» **EXERCISE**
Exclude the pictures and reproduce exactly the lines that run from the one holding "Task: Select the Battery Life label" to the end of the entries below.

» **DATA FOR ANALYSIS**
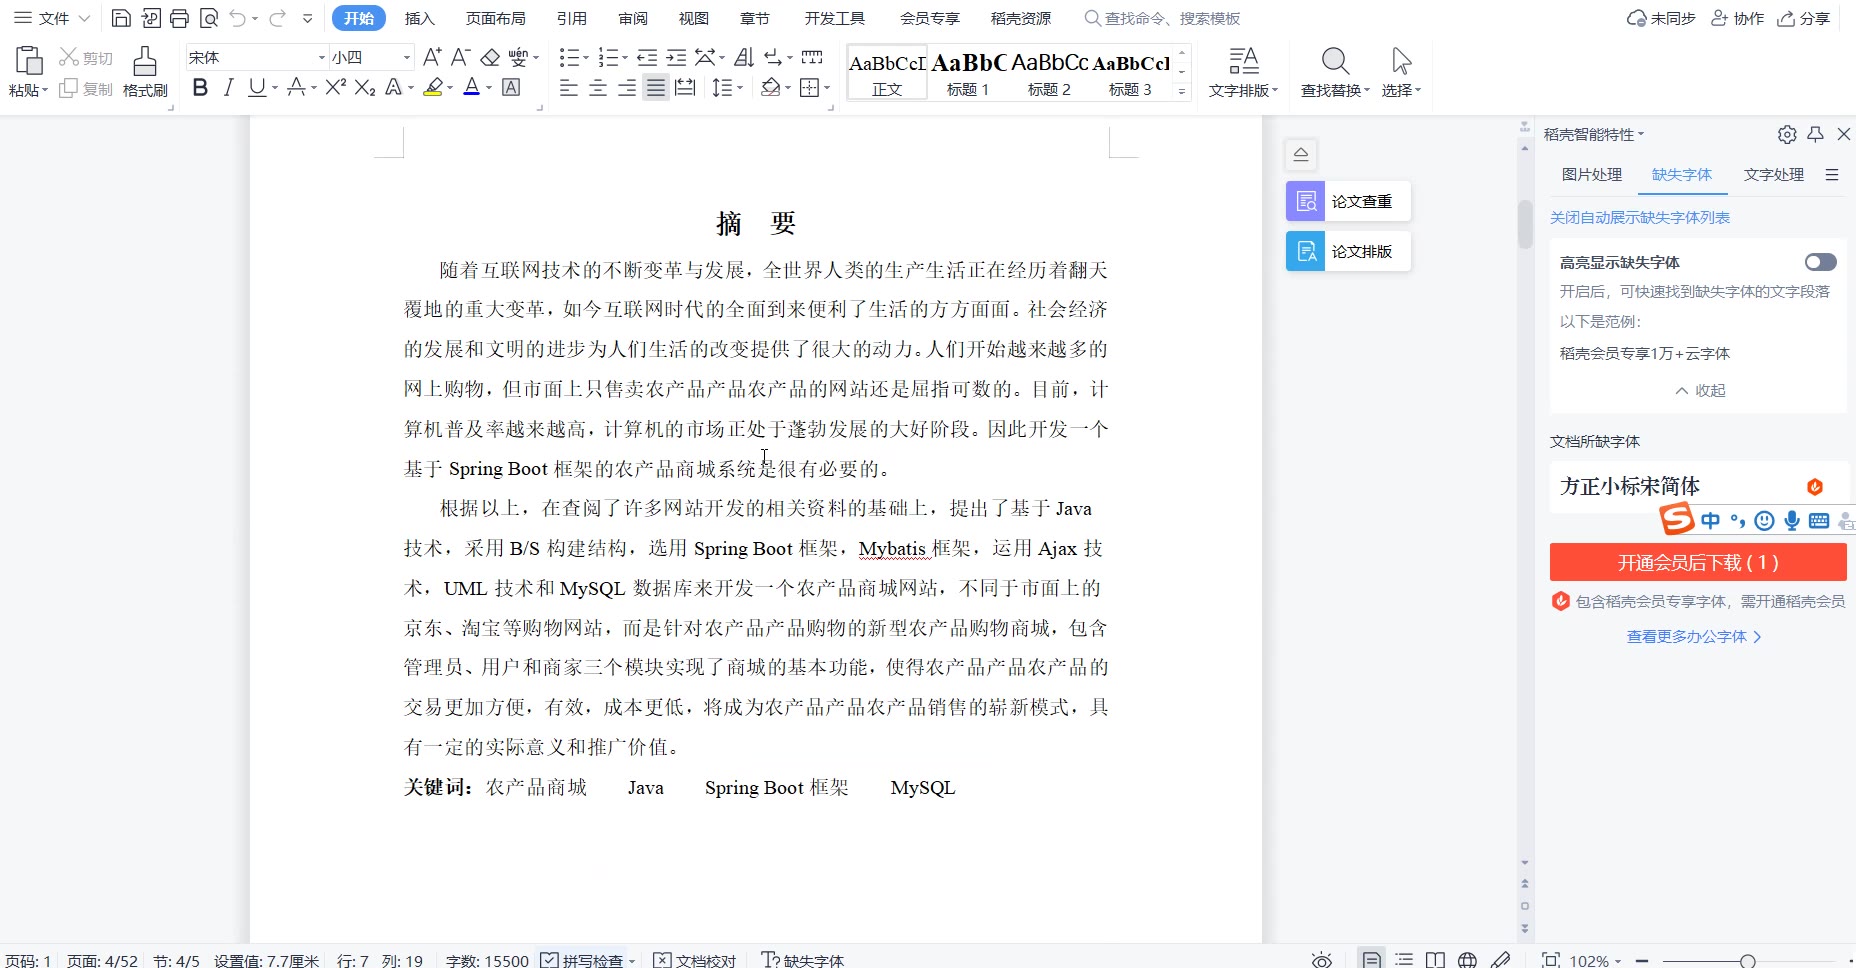Image resolution: width=1856 pixels, height=968 pixels.
Task: Open the font name dropdown showing 宋体
Action: 321,58
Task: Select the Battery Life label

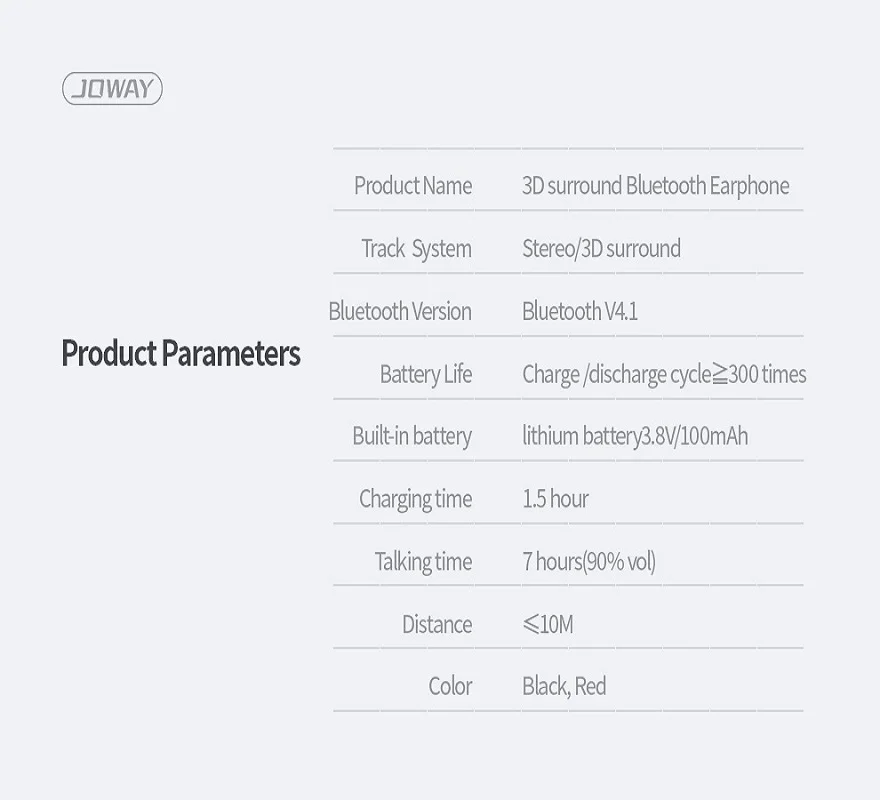Action: pyautogui.click(x=426, y=374)
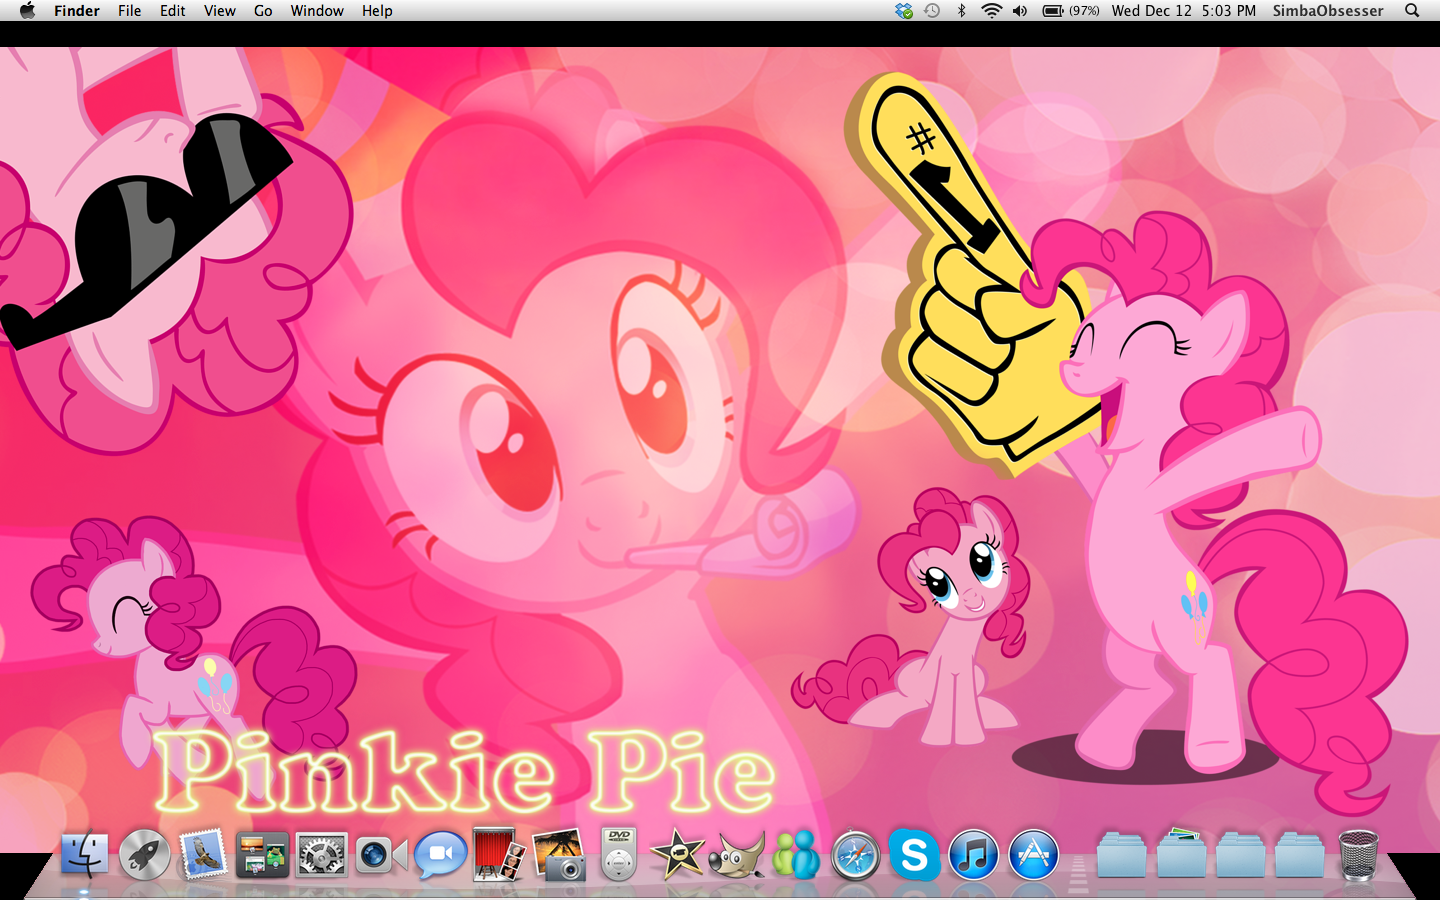This screenshot has width=1440, height=900.
Task: Open the volume control in menu bar
Action: click(x=1020, y=11)
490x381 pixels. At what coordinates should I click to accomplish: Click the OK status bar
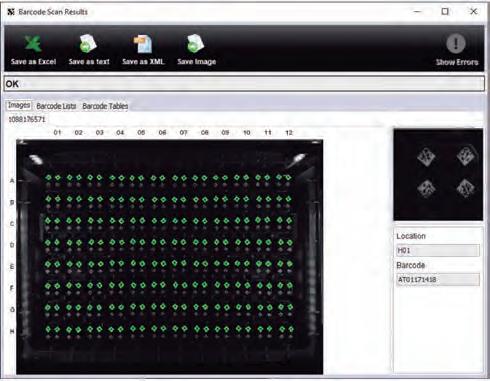pyautogui.click(x=244, y=84)
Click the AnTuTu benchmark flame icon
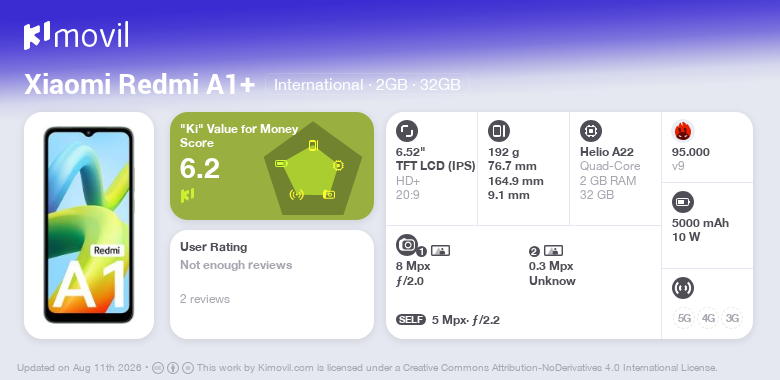This screenshot has height=380, width=780. (683, 131)
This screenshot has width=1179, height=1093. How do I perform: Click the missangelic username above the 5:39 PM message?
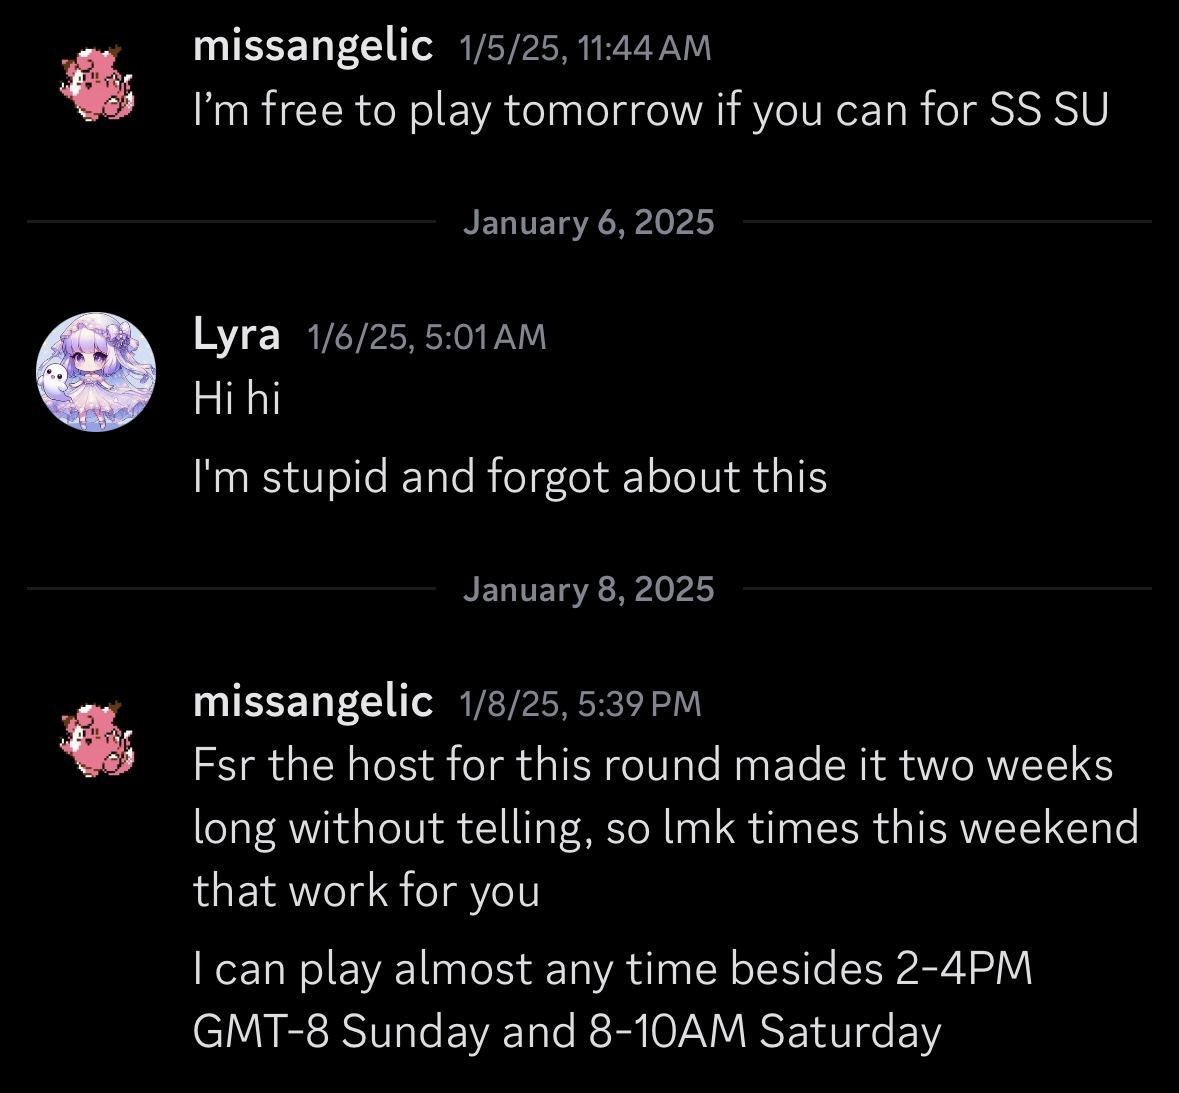(313, 701)
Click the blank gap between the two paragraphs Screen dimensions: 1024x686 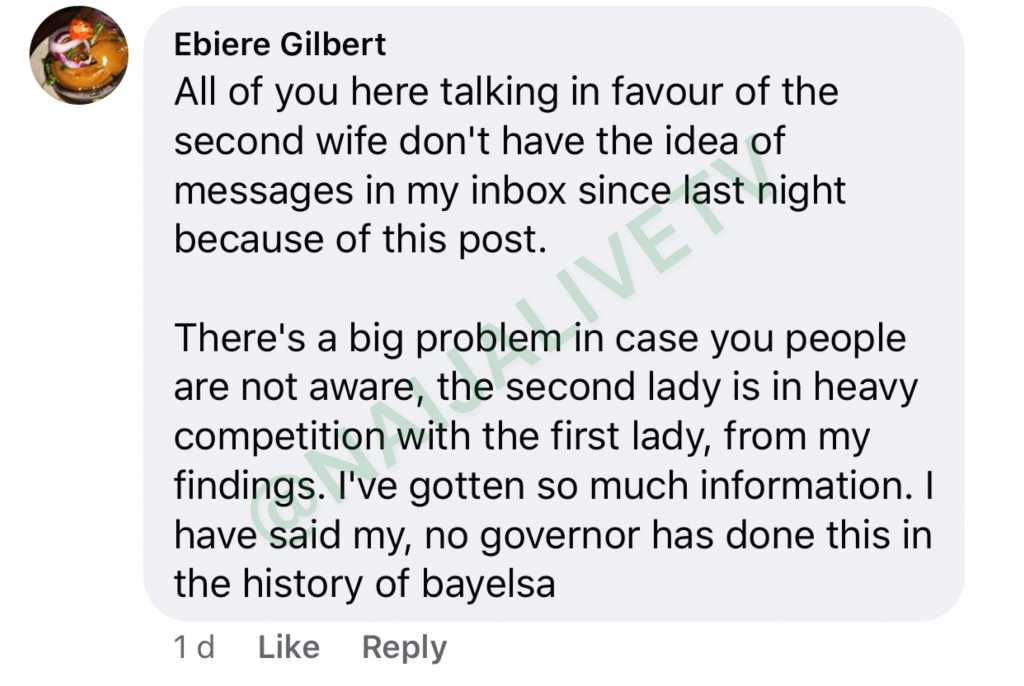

» **ANSWER FOR THIS EXERCISE**
Task: Select the Battery Life label

Action: pyautogui.click(x=426, y=374)
This screenshot has width=1440, height=900.
Task: Open the volume control in menu bar
Action: click(x=1020, y=11)
490x381 pixels. At what coordinates should I click to accomplish: Click the OK status bar
pyautogui.click(x=244, y=84)
Click the AnTuTu benchmark flame icon
This screenshot has height=380, width=780. (683, 131)
This screenshot has width=1179, height=1093. How do I perform: Click the missangelic username above the 5:39 PM message?
(313, 701)
Click the blank gap between the two paragraphs Screen dimensions: 1024x686 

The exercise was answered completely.